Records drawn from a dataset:

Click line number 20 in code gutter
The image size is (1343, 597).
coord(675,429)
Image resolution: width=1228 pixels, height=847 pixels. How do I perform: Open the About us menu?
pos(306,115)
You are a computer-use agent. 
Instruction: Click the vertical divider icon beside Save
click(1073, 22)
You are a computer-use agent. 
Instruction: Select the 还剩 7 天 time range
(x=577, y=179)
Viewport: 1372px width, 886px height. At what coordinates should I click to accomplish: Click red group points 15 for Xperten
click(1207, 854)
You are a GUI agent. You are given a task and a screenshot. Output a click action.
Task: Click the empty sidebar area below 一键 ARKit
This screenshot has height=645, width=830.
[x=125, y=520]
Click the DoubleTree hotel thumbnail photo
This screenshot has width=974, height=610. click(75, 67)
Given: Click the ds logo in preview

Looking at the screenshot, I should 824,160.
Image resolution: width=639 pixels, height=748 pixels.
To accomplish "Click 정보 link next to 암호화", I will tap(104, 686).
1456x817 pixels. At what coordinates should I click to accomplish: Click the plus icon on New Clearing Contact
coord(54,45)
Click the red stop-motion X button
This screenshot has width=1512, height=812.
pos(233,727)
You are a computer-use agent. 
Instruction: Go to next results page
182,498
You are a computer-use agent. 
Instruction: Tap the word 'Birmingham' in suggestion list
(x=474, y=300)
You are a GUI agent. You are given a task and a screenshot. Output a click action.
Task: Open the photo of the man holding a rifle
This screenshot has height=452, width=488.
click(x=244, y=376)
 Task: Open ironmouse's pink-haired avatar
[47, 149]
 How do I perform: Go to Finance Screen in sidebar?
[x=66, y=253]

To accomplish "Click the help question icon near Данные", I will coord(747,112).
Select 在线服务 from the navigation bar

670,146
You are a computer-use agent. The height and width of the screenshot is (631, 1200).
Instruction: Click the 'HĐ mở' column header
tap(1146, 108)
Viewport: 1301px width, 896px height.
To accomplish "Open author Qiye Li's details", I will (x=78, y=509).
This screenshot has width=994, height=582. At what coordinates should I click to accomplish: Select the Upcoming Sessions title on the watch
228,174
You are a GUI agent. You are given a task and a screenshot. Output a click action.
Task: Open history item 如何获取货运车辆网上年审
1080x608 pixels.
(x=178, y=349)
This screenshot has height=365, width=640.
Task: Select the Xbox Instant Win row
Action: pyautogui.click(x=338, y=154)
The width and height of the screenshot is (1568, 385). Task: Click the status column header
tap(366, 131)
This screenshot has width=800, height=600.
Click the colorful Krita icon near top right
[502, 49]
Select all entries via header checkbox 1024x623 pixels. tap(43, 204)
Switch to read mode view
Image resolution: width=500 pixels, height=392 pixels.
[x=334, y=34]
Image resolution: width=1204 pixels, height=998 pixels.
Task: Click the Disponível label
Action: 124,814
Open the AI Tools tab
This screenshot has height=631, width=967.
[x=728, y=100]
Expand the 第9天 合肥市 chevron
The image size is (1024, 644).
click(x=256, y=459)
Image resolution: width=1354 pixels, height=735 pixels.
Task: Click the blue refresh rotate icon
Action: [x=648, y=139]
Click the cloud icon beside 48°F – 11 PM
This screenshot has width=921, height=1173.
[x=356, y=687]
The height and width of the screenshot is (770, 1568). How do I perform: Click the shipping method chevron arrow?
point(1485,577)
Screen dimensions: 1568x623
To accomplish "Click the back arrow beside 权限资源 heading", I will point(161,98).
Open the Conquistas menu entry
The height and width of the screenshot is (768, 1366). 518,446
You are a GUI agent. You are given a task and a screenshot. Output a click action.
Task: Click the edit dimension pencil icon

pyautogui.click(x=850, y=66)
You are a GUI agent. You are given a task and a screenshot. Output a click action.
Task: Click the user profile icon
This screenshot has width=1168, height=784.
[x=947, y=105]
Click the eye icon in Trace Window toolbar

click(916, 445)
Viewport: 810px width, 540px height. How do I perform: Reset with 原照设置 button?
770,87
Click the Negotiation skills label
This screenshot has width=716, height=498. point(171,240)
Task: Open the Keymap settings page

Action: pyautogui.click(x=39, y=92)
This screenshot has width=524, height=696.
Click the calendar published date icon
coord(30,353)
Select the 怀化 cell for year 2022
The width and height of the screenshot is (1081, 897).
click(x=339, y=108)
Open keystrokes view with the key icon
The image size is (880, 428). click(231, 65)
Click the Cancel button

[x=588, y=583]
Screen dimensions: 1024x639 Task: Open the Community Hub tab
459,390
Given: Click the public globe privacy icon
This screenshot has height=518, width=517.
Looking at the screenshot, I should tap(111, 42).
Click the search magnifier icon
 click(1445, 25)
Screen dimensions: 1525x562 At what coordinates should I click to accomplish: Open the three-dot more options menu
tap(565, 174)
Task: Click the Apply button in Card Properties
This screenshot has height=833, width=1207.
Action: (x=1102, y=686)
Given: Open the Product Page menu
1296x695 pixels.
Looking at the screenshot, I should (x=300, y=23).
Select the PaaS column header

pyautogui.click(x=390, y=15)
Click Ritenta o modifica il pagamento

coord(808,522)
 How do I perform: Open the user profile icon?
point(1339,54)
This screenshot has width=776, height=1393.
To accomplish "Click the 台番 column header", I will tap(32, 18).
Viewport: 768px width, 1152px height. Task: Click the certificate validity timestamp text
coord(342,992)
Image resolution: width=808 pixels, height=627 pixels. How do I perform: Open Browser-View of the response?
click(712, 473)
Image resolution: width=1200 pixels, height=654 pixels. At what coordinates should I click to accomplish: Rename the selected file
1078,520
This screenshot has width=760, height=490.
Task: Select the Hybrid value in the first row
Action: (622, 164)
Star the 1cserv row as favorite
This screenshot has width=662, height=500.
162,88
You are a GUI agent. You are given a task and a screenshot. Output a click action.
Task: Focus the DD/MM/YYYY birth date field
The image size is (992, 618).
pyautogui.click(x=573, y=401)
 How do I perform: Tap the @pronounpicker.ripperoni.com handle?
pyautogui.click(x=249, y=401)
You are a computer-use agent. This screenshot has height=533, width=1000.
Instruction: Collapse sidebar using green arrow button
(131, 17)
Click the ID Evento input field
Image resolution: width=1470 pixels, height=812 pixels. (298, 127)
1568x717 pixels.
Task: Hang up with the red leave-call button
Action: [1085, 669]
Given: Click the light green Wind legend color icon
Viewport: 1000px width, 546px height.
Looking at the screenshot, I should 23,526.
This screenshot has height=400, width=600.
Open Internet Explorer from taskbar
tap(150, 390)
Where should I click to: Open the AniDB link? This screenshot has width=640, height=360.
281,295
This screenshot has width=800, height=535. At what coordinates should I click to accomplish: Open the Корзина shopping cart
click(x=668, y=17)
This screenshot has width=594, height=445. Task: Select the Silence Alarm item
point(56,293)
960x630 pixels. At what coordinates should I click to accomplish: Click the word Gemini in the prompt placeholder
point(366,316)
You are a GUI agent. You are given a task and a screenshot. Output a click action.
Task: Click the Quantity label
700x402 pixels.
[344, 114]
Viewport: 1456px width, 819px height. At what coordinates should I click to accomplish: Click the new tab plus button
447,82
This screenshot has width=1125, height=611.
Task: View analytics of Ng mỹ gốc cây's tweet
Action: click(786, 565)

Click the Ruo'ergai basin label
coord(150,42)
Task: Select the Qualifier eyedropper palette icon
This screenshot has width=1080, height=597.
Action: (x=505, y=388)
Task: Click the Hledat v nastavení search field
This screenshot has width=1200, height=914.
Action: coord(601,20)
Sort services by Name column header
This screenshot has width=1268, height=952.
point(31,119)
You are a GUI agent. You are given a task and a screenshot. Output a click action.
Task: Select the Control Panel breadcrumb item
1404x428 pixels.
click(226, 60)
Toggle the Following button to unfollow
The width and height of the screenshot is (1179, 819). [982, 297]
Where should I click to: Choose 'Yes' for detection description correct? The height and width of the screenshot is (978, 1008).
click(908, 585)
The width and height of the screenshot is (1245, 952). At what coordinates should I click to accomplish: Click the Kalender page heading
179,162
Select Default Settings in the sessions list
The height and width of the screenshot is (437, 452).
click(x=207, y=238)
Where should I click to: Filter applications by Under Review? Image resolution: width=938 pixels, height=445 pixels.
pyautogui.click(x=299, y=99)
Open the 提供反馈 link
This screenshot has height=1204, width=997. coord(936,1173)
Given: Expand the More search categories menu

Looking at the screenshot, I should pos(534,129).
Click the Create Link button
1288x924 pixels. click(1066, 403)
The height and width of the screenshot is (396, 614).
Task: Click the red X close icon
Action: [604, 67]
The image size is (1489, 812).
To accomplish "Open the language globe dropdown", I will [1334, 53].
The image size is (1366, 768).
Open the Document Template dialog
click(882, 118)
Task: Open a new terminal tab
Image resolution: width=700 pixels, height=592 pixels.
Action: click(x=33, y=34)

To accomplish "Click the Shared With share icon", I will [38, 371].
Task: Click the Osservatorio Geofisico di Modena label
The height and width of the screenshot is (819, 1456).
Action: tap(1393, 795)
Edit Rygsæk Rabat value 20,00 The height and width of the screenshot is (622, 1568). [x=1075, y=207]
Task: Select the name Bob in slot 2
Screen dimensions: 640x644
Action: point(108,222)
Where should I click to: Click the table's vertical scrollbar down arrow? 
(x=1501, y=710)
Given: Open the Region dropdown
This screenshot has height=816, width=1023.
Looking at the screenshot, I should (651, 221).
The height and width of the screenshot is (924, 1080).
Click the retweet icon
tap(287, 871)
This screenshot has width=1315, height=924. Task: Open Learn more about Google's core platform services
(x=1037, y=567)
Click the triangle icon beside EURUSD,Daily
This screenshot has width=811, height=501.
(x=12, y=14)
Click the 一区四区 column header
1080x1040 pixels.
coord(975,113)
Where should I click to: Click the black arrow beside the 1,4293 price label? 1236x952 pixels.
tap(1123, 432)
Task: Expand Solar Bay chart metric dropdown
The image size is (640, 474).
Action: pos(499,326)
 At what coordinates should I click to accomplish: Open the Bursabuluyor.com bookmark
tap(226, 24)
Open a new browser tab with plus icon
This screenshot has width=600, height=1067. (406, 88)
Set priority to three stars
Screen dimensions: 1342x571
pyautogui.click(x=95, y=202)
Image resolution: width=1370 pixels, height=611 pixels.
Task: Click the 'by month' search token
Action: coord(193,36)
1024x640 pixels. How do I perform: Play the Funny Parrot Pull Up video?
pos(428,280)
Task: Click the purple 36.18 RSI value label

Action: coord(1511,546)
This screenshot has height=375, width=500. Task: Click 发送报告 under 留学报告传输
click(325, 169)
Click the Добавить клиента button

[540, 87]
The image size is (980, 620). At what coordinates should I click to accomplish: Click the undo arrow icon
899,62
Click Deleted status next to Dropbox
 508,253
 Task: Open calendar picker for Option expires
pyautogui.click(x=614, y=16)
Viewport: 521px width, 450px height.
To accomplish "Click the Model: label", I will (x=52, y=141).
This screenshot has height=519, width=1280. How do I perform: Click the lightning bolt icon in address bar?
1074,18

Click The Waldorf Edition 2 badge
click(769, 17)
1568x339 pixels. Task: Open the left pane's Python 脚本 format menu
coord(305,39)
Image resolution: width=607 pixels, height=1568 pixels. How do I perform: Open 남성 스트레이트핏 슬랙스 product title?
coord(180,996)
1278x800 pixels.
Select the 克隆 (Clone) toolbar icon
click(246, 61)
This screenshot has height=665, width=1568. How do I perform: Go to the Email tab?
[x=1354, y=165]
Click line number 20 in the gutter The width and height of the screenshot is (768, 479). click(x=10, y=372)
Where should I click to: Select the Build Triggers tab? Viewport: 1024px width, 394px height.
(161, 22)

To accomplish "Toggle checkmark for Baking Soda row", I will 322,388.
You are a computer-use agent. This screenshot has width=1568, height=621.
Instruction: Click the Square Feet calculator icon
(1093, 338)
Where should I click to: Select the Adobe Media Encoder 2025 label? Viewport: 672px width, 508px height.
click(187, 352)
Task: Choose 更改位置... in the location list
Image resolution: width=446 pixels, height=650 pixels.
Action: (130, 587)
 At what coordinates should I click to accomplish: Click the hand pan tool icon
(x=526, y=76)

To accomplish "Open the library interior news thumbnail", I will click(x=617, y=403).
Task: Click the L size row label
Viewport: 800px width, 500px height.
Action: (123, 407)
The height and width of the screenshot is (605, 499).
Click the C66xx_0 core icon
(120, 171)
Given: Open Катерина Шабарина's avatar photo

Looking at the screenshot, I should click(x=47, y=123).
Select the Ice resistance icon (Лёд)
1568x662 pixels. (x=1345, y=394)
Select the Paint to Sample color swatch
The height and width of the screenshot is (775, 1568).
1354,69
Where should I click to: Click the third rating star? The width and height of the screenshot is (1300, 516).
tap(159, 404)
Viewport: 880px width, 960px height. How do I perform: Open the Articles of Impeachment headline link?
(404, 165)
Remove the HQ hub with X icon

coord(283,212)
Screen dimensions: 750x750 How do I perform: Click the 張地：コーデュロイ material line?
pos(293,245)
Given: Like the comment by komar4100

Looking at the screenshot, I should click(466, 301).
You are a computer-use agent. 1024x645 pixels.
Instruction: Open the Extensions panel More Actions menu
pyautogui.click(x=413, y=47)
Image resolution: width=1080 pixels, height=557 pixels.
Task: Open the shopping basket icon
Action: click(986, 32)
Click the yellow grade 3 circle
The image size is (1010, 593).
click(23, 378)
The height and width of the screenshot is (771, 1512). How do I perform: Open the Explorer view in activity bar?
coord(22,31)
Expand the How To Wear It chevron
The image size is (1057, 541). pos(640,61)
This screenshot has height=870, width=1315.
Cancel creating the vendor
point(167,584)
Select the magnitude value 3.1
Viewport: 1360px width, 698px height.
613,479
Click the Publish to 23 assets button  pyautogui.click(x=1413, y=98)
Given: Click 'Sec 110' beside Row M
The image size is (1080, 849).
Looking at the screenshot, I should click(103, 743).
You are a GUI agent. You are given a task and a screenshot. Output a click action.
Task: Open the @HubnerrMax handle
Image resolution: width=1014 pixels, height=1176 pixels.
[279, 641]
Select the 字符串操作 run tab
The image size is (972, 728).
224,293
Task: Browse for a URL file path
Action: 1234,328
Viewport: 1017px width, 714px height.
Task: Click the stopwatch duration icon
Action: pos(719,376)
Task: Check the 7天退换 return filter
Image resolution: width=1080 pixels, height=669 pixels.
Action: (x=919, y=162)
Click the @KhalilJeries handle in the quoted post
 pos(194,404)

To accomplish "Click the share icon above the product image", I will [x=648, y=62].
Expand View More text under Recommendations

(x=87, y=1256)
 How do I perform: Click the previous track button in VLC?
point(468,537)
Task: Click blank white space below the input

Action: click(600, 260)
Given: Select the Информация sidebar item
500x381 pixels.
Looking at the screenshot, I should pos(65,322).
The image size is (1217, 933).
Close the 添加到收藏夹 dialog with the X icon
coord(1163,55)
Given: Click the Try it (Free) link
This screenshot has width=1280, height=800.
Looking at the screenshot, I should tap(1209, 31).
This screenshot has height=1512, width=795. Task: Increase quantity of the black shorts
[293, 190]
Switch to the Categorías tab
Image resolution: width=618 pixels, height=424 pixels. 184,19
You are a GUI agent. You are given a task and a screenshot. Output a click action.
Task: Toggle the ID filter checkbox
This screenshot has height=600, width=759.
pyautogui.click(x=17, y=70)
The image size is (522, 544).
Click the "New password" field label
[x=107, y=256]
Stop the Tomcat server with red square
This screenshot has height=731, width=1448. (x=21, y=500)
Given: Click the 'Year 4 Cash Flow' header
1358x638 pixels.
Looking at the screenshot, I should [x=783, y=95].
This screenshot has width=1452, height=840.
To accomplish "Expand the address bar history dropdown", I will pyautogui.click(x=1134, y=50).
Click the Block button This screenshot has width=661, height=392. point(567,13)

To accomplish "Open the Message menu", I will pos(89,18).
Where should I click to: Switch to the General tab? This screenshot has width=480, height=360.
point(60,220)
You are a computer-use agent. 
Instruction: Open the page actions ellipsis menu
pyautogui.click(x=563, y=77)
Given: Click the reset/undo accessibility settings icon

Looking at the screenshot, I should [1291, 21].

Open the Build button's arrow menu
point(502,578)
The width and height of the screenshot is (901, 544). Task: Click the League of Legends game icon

TASK TO COMPLETE: What are the lines above, starting at the one with "Click the colorful Krita icon near top right" and ending at the one with "Switch to read mode view"? Give them again exactly, and only them.

RESPONSE AREA:
Click the colorful Krita icon near top right
[502, 49]
Select all entries via header checkbox 1024x623 pixels. tap(43, 204)
Switch to read mode view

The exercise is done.